== Segment start ==

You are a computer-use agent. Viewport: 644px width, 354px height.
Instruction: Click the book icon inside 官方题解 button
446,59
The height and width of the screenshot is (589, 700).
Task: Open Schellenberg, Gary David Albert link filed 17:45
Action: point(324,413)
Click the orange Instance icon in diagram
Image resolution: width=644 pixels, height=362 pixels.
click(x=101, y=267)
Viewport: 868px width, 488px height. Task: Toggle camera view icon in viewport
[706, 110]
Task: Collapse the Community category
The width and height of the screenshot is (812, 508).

== Segment end ==
== Segment start ==

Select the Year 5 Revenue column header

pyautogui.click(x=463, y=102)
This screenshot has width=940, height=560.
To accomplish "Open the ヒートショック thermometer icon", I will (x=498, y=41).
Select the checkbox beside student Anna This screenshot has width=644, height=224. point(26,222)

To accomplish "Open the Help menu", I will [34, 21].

== Segment end ==

Exercise objective
Set down, from the entries above, exactly the lines from the one with "Task: Collapse the Community category" up to and including the one with "The width and", and no other lines.

Written solution
Task: Collapse the Community category
The width and height of the screenshot is (812, 508).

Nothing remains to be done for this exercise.